[Word and item position records]

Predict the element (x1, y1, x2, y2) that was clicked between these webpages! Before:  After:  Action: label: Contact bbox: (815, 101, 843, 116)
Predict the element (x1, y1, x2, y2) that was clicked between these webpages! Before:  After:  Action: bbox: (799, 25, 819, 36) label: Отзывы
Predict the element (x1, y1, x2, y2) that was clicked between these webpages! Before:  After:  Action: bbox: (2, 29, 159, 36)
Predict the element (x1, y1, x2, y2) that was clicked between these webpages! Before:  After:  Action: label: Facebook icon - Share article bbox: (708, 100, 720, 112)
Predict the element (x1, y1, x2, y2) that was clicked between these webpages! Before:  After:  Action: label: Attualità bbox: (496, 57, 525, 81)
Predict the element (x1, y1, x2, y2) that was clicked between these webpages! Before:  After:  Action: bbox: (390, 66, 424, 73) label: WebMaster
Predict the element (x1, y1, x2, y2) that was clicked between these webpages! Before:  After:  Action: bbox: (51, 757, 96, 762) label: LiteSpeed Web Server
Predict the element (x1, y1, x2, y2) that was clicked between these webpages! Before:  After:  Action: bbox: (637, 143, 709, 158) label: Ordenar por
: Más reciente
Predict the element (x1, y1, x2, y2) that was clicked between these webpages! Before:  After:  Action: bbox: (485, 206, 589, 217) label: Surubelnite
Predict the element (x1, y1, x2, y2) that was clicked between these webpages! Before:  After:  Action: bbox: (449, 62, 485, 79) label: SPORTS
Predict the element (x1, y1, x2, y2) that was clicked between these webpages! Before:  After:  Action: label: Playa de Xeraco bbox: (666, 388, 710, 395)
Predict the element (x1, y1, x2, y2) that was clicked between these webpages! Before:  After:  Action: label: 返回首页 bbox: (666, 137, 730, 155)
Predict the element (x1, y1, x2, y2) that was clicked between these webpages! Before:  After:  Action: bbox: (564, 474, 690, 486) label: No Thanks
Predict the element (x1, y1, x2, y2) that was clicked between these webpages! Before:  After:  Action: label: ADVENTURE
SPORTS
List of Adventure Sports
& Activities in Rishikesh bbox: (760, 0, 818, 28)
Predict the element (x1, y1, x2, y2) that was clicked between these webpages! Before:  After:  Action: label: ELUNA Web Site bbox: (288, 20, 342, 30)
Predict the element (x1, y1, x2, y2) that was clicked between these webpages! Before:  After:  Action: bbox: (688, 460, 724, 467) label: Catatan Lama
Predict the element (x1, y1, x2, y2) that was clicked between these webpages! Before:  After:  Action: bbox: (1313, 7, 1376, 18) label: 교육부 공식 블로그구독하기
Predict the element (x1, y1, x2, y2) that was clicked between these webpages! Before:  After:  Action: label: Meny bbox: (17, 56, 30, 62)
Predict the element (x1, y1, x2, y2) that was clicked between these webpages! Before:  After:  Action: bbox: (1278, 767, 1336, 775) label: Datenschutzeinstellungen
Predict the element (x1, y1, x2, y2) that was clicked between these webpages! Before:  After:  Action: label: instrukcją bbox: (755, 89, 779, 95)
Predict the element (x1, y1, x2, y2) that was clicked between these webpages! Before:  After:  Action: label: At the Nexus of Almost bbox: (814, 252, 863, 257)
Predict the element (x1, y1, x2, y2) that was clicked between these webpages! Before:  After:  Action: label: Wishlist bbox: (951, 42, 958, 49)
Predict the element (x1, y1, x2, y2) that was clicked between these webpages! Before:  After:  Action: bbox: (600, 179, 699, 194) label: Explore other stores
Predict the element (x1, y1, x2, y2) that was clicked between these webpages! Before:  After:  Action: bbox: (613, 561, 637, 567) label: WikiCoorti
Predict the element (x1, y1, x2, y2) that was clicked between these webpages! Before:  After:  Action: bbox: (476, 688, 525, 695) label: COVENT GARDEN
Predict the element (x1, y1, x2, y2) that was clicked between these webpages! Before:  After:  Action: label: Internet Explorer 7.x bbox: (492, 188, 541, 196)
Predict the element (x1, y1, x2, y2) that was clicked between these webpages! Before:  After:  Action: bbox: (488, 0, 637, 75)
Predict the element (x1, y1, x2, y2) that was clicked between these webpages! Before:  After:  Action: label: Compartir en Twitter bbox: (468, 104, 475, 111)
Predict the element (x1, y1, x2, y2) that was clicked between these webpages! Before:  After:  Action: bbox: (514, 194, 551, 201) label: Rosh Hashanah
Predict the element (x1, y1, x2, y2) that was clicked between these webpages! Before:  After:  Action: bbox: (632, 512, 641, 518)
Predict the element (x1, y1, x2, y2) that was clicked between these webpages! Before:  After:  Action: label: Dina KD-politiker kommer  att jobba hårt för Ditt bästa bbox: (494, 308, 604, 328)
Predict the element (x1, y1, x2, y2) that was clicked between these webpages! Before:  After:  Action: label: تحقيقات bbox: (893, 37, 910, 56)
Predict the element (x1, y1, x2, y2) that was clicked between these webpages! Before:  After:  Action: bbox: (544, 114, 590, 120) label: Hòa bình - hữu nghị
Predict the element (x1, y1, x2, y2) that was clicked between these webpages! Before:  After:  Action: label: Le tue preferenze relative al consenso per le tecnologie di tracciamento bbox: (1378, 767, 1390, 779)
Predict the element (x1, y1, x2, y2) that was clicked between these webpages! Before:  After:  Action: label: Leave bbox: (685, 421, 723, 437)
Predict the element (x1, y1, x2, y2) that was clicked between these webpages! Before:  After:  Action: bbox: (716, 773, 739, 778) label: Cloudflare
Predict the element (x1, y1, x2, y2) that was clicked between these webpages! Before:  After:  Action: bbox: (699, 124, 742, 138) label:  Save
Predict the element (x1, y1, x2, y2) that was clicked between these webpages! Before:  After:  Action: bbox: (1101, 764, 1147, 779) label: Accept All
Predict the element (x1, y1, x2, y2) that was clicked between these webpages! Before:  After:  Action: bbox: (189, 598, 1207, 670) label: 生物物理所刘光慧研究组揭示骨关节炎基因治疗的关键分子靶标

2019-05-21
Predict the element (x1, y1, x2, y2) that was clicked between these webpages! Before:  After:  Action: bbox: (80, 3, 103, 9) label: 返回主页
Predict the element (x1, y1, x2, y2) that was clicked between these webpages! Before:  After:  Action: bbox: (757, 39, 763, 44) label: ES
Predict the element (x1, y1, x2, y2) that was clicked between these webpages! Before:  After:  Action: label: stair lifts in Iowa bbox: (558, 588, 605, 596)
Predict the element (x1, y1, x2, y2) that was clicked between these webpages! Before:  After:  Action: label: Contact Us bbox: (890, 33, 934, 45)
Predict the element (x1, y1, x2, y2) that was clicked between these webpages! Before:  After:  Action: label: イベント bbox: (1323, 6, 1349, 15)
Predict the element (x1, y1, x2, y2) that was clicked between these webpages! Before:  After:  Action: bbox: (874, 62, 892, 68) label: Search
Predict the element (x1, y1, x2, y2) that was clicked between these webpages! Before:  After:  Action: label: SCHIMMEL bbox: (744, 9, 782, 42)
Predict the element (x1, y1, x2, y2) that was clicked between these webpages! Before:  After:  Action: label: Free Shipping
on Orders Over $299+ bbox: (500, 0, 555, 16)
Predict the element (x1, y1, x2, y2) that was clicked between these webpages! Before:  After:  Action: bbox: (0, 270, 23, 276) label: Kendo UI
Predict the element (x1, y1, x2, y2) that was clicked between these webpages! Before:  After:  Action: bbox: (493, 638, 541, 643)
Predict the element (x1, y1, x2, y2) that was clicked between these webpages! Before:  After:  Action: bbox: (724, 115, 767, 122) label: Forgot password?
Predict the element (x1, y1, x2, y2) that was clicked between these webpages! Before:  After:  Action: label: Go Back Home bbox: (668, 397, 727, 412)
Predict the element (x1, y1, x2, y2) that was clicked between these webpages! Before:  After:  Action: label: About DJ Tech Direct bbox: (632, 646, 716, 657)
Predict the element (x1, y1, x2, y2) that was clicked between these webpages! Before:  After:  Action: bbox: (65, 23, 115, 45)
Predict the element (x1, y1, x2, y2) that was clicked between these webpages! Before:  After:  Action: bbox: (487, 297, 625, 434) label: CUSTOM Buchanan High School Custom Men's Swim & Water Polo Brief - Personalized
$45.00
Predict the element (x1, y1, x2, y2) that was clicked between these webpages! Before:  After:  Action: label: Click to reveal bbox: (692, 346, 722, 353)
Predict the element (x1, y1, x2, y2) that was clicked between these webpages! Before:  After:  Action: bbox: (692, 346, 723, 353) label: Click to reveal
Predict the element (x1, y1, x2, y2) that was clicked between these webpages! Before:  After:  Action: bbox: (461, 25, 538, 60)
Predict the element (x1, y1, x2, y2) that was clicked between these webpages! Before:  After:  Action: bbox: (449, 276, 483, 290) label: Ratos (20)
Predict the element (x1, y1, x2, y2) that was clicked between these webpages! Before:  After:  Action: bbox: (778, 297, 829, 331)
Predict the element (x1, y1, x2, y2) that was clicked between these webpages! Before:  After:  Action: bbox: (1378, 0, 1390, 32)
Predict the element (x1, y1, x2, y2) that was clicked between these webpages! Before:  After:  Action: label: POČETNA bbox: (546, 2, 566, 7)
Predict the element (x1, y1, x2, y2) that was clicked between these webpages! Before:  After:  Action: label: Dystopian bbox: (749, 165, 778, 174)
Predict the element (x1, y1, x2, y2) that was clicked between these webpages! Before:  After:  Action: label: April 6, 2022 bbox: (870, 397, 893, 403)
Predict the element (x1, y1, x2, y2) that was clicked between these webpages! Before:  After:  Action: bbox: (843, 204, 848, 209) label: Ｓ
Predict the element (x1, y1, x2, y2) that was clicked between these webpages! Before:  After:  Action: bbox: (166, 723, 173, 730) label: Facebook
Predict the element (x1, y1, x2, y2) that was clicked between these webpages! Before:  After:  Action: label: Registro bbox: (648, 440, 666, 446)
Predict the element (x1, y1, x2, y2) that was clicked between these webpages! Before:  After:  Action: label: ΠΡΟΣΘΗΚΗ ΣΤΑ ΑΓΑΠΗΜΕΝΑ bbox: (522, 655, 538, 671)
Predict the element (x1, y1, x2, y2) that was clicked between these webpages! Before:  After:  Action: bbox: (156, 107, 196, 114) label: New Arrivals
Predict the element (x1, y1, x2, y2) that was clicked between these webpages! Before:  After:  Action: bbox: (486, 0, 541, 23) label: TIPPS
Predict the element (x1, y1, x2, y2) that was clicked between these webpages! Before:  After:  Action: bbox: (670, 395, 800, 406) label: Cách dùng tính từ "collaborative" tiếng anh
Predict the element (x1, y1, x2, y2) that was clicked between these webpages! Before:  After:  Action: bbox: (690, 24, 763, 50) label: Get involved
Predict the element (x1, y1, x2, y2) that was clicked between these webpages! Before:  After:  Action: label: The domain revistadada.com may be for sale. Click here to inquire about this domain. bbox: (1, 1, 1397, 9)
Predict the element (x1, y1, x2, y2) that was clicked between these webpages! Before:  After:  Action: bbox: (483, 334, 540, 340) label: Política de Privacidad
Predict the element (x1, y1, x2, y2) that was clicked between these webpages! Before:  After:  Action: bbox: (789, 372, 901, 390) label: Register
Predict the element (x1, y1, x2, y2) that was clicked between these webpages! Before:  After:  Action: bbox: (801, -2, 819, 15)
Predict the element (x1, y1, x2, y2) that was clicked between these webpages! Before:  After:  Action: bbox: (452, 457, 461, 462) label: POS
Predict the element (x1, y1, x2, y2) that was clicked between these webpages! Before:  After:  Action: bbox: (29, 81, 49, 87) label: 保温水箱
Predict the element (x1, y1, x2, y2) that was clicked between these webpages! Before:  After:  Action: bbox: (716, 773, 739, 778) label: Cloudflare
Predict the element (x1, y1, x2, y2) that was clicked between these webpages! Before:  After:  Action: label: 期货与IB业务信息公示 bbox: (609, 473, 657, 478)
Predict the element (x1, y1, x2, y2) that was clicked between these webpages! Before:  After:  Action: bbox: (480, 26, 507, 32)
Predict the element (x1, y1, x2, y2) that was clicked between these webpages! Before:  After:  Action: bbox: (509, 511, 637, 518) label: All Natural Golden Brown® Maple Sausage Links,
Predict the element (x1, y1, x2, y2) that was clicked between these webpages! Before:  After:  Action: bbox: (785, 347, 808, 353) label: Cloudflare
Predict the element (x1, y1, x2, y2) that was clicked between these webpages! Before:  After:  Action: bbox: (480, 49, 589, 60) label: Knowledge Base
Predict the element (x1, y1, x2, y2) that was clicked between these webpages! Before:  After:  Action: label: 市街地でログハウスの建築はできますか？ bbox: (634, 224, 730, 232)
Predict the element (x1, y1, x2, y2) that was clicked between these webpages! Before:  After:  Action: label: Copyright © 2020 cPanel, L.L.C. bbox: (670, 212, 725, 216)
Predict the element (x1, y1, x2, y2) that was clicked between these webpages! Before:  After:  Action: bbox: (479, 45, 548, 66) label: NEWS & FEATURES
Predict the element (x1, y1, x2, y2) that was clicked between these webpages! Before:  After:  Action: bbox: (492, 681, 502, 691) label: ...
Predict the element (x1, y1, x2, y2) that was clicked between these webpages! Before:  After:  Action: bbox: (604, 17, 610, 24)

### Directions:
Copy out the records verbatim, starting with the line that contains "512, 641, 518)" and going on through the line that contains "bình - hữu nghị".

### Result of this task:
Predict the element (x1, y1, x2, y2) that was clicked between these webpages! Before:  After:  Action: bbox: (632, 512, 641, 518)
Predict the element (x1, y1, x2, y2) that was clicked between these webpages! Before:  After:  Action: label: Dina KD-politiker kommer  att jobba hårt för Ditt bästa bbox: (494, 308, 604, 328)
Predict the element (x1, y1, x2, y2) that was clicked between these webpages! Before:  After:  Action: label: تحقيقات bbox: (893, 37, 910, 56)
Predict the element (x1, y1, x2, y2) that was clicked between these webpages! Before:  After:  Action: bbox: (544, 114, 590, 120) label: Hòa bình - hữu nghị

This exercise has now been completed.